La realidad acostumbra a sacudirnos en lo mejor del sueño. Aunque a veces los anhelos se cumplen, las aspiraciones menguantes abundan mucho más. Hay noticias que describen el pálpito de un pueblo sin necesidad de escarbar en las estadísticas. La Xunta comunicó el martes que un total de 6.752 personas participarán en las oposiciones convocadas para cubrir 76 plazas de personal laboral fijo en la categoría de "camarero limpiador-ayudante de cocina". La cuenta dice que hay 89 candidatos para pelear por cada puesto de pinche en este proceso selectivo encuadrado en otras 17 convocatorias. Aunque no tenga pompa, se trata de un puesto de trabajo para toda la vida.

Hace unos años, durante la elaboración de un reportaje sobre los distintos modelos educativos, este chófer de anécdotas habló con varias personalidades que en ese momento eran referentes indiscutibles para preguntarle por sus recuerdos en la escuela y sus sueños durante la niñez. Con el gran Francisco Umbral costó mantener la compostura cuando afirmó que su recuerdo era pésimo porque los demás chavales le atizaban por ser el empollón de la clase. El científico Bernat Soria, que todavía no había sido nombrado ministro de Sanidad y Consumo por José Luis Rodríguez Zapatero pero se le aventuraba la conquista del Nobel de Medicina por sus investigaciones con células madre, hizo creer que los sueños se cumplen cuando se pone empeño. "Yo no fui a la escuela de niño porque era cabrero", comentó con naturalidad ante el asombro del que formulaba la pregunta. "Estudiaba mientras cuidaba el ganado y me examinaba por libre". Eran tiempos de hambre y pocas comodidades.

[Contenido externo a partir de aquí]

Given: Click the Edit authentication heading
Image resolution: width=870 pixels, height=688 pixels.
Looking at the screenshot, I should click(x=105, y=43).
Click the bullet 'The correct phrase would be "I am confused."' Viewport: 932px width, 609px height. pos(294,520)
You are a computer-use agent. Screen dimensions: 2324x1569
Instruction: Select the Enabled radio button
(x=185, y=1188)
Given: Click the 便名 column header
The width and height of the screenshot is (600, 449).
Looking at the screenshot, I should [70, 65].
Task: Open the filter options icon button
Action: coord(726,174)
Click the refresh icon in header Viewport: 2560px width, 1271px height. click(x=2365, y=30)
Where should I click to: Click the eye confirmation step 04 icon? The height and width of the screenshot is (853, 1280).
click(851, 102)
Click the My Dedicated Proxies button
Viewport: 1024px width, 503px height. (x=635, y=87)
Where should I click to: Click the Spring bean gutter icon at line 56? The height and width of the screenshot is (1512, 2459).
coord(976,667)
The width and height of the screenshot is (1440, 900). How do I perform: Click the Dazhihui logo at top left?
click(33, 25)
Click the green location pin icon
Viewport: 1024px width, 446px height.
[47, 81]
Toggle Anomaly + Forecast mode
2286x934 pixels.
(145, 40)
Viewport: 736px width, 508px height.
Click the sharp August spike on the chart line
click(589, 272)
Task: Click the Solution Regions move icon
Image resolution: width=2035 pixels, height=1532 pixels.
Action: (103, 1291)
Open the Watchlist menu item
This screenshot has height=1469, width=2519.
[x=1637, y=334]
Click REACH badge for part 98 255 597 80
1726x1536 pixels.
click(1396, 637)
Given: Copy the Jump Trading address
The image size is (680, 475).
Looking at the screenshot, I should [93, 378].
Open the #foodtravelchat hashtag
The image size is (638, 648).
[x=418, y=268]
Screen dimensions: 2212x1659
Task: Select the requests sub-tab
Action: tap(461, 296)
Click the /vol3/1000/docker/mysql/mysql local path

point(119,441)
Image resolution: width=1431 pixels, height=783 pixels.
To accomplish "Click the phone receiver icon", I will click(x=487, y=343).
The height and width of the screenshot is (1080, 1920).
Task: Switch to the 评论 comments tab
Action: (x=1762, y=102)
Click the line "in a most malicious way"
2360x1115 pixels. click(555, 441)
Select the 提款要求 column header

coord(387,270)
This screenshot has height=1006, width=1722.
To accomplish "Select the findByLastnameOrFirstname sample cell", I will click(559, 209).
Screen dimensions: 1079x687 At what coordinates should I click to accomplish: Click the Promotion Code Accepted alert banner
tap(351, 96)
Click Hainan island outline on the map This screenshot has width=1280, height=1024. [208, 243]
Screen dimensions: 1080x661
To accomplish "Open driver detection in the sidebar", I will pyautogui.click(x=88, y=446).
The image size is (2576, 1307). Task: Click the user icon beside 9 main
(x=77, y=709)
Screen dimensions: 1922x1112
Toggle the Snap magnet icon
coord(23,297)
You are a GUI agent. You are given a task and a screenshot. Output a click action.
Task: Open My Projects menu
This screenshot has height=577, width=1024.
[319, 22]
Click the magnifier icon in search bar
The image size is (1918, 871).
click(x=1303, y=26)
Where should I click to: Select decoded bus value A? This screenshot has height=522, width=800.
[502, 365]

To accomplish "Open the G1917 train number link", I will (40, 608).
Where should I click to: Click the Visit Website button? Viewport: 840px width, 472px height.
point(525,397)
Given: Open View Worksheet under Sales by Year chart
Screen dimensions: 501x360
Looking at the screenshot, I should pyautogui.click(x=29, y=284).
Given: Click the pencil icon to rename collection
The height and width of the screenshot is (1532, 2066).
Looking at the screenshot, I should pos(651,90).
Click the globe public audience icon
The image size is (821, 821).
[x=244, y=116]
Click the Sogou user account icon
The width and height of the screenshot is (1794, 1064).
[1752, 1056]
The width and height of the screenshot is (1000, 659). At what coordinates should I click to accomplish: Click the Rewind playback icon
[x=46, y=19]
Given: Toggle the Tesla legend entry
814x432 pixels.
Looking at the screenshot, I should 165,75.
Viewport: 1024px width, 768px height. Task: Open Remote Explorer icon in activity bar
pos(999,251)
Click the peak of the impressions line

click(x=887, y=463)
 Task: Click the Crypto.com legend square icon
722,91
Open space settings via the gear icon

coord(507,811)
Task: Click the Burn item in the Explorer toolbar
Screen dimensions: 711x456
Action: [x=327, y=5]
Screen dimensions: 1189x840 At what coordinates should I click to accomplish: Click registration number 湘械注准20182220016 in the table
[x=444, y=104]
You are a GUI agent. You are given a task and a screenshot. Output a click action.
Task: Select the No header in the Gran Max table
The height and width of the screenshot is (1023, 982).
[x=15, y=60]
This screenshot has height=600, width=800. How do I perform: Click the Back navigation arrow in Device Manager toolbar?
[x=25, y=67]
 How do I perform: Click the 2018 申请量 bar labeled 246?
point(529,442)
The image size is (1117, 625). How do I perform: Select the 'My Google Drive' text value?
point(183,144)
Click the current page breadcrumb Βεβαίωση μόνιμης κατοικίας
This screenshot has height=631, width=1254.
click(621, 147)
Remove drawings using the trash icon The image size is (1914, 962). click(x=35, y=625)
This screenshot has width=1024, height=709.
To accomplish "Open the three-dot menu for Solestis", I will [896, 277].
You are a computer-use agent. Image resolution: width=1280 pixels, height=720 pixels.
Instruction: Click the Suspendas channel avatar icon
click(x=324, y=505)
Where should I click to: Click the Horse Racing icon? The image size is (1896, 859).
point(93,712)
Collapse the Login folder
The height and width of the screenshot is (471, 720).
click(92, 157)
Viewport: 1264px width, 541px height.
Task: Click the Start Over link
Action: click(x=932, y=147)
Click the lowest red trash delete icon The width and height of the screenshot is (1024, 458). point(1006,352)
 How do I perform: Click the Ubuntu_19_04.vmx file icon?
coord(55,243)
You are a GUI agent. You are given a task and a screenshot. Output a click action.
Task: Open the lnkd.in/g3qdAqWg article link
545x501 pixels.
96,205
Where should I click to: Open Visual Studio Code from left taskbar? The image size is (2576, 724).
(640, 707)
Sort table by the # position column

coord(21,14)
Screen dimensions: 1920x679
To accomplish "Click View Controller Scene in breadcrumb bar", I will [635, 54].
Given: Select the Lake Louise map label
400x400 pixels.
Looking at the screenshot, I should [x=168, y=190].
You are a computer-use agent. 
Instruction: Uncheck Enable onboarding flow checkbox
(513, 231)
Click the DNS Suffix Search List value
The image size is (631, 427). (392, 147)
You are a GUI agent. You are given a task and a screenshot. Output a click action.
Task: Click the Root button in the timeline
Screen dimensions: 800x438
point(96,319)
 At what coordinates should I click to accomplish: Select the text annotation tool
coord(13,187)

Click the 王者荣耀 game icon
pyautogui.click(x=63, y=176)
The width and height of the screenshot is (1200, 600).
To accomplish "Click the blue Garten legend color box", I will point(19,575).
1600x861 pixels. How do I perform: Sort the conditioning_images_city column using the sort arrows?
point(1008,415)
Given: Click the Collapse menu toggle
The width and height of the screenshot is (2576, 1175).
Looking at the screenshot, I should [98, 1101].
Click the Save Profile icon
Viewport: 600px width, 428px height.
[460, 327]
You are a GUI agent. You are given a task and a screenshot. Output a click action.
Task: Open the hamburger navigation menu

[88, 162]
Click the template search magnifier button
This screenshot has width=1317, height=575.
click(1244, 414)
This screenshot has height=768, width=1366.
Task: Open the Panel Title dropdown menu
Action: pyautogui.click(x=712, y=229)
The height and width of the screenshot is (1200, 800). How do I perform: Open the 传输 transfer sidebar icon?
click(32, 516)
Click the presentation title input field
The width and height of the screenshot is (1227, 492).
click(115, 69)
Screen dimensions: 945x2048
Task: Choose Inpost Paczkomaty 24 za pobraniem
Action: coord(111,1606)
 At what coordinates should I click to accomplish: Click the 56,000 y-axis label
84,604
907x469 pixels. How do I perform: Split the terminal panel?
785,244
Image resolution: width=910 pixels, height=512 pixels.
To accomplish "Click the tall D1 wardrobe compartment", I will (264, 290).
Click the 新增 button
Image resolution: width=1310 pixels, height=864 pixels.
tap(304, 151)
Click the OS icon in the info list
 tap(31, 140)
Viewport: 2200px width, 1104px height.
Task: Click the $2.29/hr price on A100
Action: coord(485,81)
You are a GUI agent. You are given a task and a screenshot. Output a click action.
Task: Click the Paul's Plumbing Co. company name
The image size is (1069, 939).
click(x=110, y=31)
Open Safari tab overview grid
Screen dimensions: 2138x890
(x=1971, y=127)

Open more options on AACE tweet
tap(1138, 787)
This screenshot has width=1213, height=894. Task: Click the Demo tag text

Y de oportunidades para el que se esforzaba porque todo estaba por hacer. 

Hoy los jóvenes se encuentran descolocados ante la incertidumbre laboral. Terminar una carrera y dominar varios idiomas no garantiza un empleo estable y bien remunerado, aunque ayuda. Los empresarios de varios sectores aseguran que no encuentran mano de obra cualificada como soldadores, mecánicos o incluso fontaneros, pero hay 6.752 trabajadores que aspiran a conseguir un puesto de pinche en la Xunta. Al menos es mejor lavar platos en casa que hacerlo en Londres o en Berlín.